Para sarjana telah memusatkan perhatiannya pada masalah yang berkenaan dengan perlombaan persenjataan, dengan mana telah terjadi perubahan polahubungan internasional (polarisasi); persekutuan-persekutuan diplomasi, percobaan integrasi regionalisme, dekolonisasi dan kebangkitan negara-negara di kawasan Asia-Afrika. Maka dalam kerangka penelitian terhadap studi hubungan internasional, senantiasa diarahkan kepada strategis psikologis, peranan politik luar negeri dan kebijaksanaan ekonomi internasional di dalam suasana konflikkonflik ideologis yang pada akhirnya melahirkan debat secara intensif di antara dua kelompok pemikiran yaitu antara idealis dan kelompok realist serta antara kelompok tradisionalist dengan behavioralist.
2.        BERBAGAI TEORI DALAM STUDI HUBUNGAN INTERNASIONAL
Sebagai langkah pertama yang perlu diperhatikan adalah yang berkaitan dengan terminologi/istilah teori. Kata teori, berasal dari bahasa Yunani yakni ”theoro” yang artinya, melihat kepada. Pengertian istilah teori seperti ini bagi pandangan ilmu politik dan hubungan internasional merujuk kepada rumusan bahwa teori itu adalah ”sistem generalisasi yang berdasarkan kepada penemuan empiris atau yang dapat diuji secara empiris” (Estephen L. Wasby, 1970, 62). Dalam hal ini, teori memberikan gambaran dalam generalisasi untuk menjelaskan apa yang terjadi.
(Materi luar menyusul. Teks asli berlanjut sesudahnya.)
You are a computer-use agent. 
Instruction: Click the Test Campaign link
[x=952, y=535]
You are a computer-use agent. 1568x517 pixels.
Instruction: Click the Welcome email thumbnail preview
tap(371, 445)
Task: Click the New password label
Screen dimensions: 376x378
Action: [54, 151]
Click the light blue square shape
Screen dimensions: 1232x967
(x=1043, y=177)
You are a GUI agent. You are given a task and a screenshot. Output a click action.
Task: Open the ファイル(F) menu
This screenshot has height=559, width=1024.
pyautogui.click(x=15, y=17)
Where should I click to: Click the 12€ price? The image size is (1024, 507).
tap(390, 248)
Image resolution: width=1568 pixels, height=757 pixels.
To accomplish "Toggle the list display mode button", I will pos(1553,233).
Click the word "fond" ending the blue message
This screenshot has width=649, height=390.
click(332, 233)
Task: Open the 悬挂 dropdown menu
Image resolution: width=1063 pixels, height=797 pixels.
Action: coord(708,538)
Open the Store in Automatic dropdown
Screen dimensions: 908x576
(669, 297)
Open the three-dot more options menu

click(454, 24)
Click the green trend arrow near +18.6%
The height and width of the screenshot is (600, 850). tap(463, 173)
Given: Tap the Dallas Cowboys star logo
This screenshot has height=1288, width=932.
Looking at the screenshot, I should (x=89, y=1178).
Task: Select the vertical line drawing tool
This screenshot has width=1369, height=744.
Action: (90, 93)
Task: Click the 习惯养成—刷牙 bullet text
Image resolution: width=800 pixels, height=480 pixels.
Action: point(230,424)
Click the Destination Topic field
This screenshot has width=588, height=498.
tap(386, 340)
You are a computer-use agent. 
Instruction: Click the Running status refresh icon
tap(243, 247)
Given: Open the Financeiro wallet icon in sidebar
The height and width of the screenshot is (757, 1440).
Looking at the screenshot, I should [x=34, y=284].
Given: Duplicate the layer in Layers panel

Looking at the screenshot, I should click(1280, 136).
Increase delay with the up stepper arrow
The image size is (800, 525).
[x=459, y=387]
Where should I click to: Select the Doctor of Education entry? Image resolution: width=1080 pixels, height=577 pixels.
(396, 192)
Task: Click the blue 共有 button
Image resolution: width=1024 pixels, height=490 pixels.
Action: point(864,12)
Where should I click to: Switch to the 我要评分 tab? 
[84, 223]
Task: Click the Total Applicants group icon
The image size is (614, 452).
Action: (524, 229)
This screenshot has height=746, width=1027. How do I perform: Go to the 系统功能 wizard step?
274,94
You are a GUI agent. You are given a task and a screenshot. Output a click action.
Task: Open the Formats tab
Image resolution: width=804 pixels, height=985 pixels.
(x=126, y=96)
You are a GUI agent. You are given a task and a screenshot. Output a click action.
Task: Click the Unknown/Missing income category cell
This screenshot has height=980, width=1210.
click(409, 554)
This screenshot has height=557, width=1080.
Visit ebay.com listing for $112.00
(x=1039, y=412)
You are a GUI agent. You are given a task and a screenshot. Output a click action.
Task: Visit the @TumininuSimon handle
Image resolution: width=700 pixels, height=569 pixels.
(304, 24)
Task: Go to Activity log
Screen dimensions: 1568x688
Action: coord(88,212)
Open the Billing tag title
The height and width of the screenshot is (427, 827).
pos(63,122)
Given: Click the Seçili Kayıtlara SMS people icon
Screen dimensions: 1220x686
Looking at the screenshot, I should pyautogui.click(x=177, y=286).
Teori senantiasa berkaitan erat dengan “pernyataan-pernyataan yang disebut hukum, yang satu sama Iain diekspresikan ke dalam variabel-variabel dengan berbagai sebutan terhadap sistem itu”. Teori juga sering menunjukkan kepada sejulah generalisasi yang secara teratur, sistematis dan sering berkaitan dengan deskripsi, analisis dan sintesa. Dan berbagai teori-teori dalam Hubungan internasional adalah sbb:
1.         Positivisme 
Dalam teori hubungan internasional adalah paham yang meyakini bahwa metodologi ilmu alam dapat membantu menjelaskan ilmu sosial.
Positivisme cenderung menciptakan pengetahuan yang didukung oleh tiga asumsi utama. Asumsi pertama adalah metodologi yang berlaku di dunia ilmiah dianggap juga bisa diterapkan di dunia non-ilmiah. Ini disebut kesatuan ilmu. Asumsi kedua adalah adanya batas antara nilai dan fakta, serta keyakinan bahwa fakta tetap netral dalam berbagai teori. Asumsi ketiga adalah lingkungan alamiah dan sosial memiliki kesamaan yang dapat diungkap oleh teori; proses yang digunakan ilmuwan ketika meneliti ilmu alam juga dapat digunakan pada ilmu sosial.
Dalam konteks hubungan internasional, para ahli memiliki pendekatan yang berbeda soal positivisme. Menurut John Locke dan David Hume, premis utama positivisme adalah sains harus didasarkan pada "nominalisme fenomenalis", artinya pernyataan tentang suatu fenomena yang dialami secara langsung dapat dikategorikan sebagai pengetahuan, sedangkan pernyataan yang tidak dapat dialami secara langsung tidak dapat dikategorikan sebagai pengetahuan.  
2.         Pascapositivisme 
dalam teori hubungan internasional mengacu pada teori-teori yang secara epistemologis menolak positivisme, pemikiran bahwa pengamatan ilmu alam secara empiris dapat diterapkan juga pada ilmu sosial.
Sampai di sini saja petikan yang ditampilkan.